嵌合抗原受体(Chimeric antigen receptors，CAR)T细胞是免疫治疗在肿瘤治疗应用中的重大突破之一，于2017年8月已被FDA批准应用于急性淋巴细胞白血病的治疗。Sabatino等[21]采用IL-7+IL-21联合TWS119在体外诱导出大量Tscm细胞，再进行目的基因的转染，获得了可用于临床的CD19-CAR-Tscm细胞。与普通CAR-T细胞相比，经处理的CD19-CAR-Tscm细胞具有更强的抗肿瘤能力。

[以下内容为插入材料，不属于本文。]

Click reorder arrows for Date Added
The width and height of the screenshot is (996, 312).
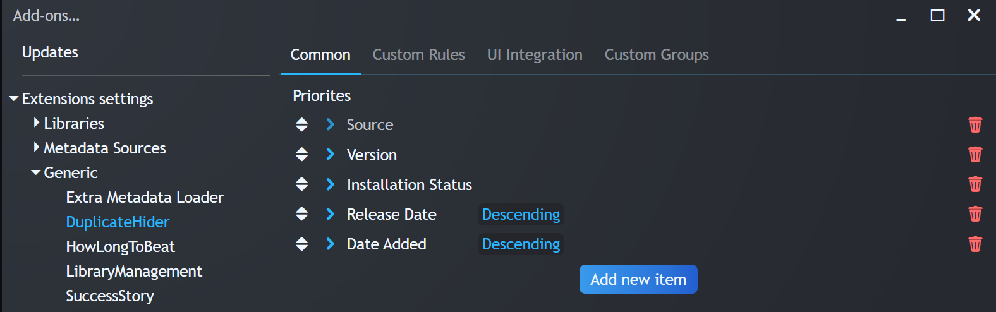tap(301, 244)
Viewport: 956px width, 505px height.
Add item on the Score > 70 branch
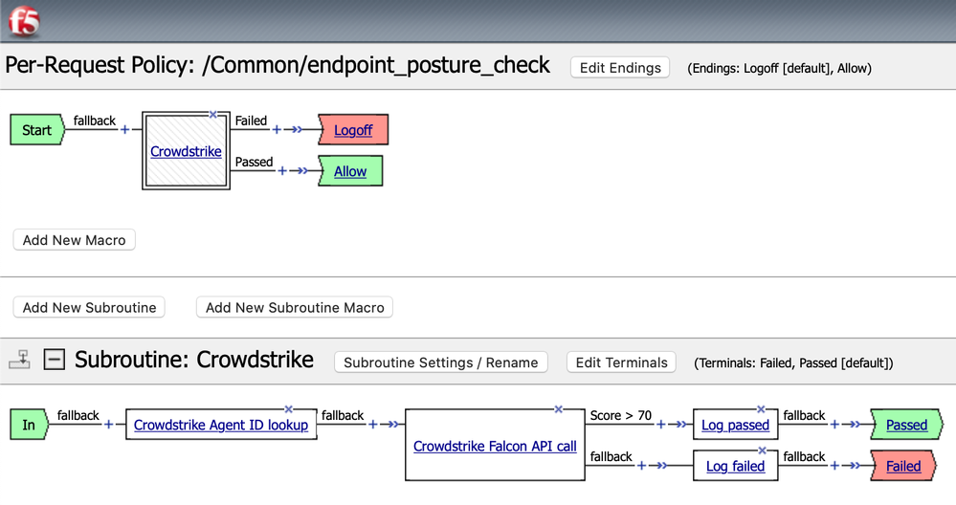coord(660,425)

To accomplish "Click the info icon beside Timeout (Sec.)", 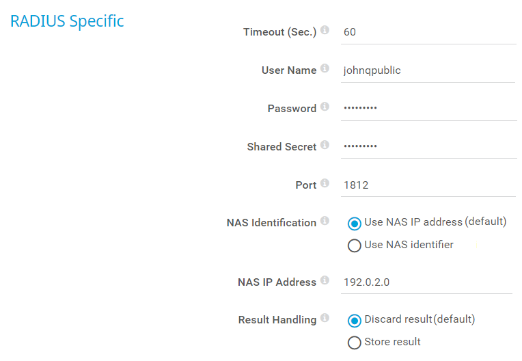I will pyautogui.click(x=325, y=30).
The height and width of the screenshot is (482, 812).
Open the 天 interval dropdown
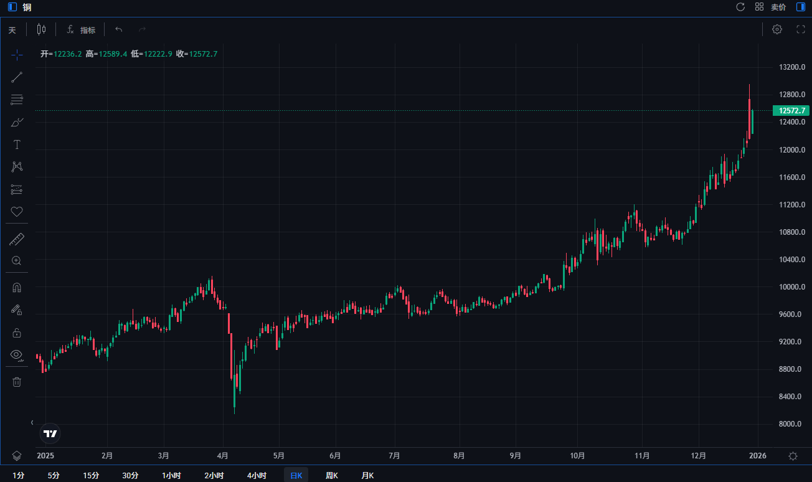(x=12, y=30)
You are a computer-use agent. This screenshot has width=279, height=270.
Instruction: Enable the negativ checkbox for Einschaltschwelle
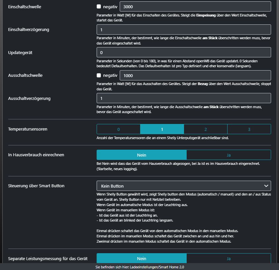(99, 7)

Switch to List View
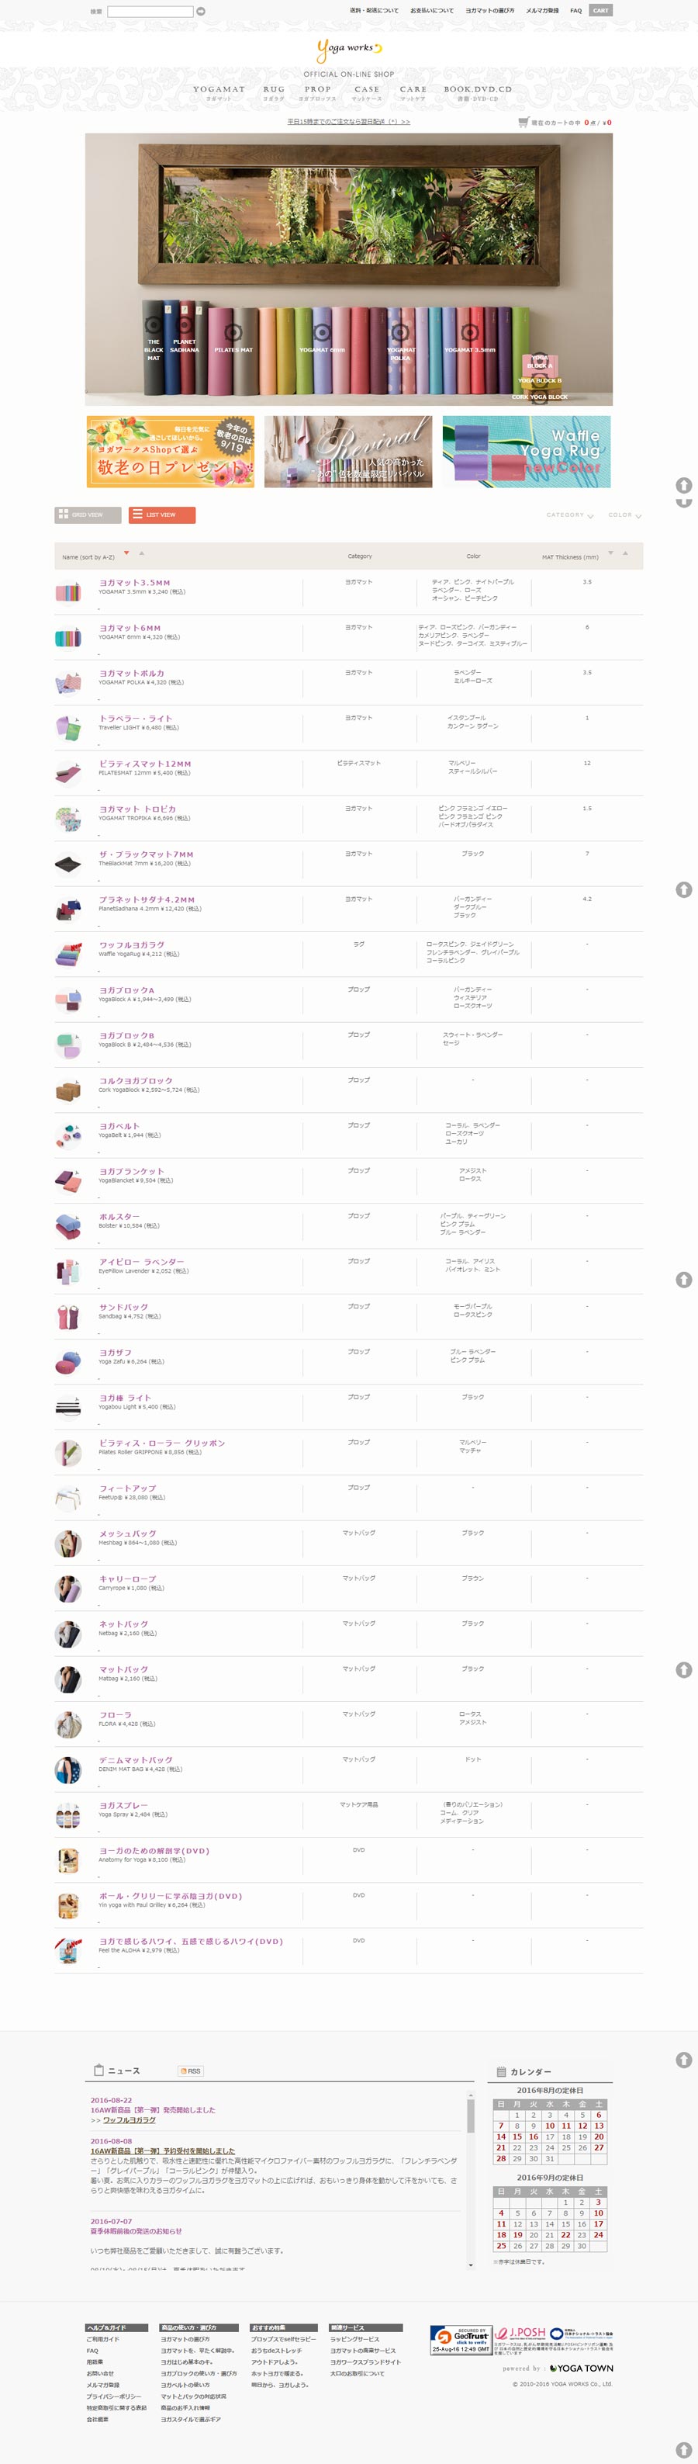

研究表明，利用低分化状态细胞制备CAR-T细胞可获得更好疗效，展现了细胞因子和信号通路激活剂在CAR-T细胞临床应用中的广阔前景。

本研究发现，细胞因子联合小分子化合物TWS119可诱导记忆性CD8+T细胞分化，特别是Tscm亚群的形成，并有效增强T细胞功能。根据前期结果我们筛选出最优组合：IL-7+IL-21+TWS119。本研究优化CD8+T细胞体外培养体系，获得大量存活时间长、抗肿瘤能力强的记忆性CD8+T细胞，并为其临床应用提供实验基础。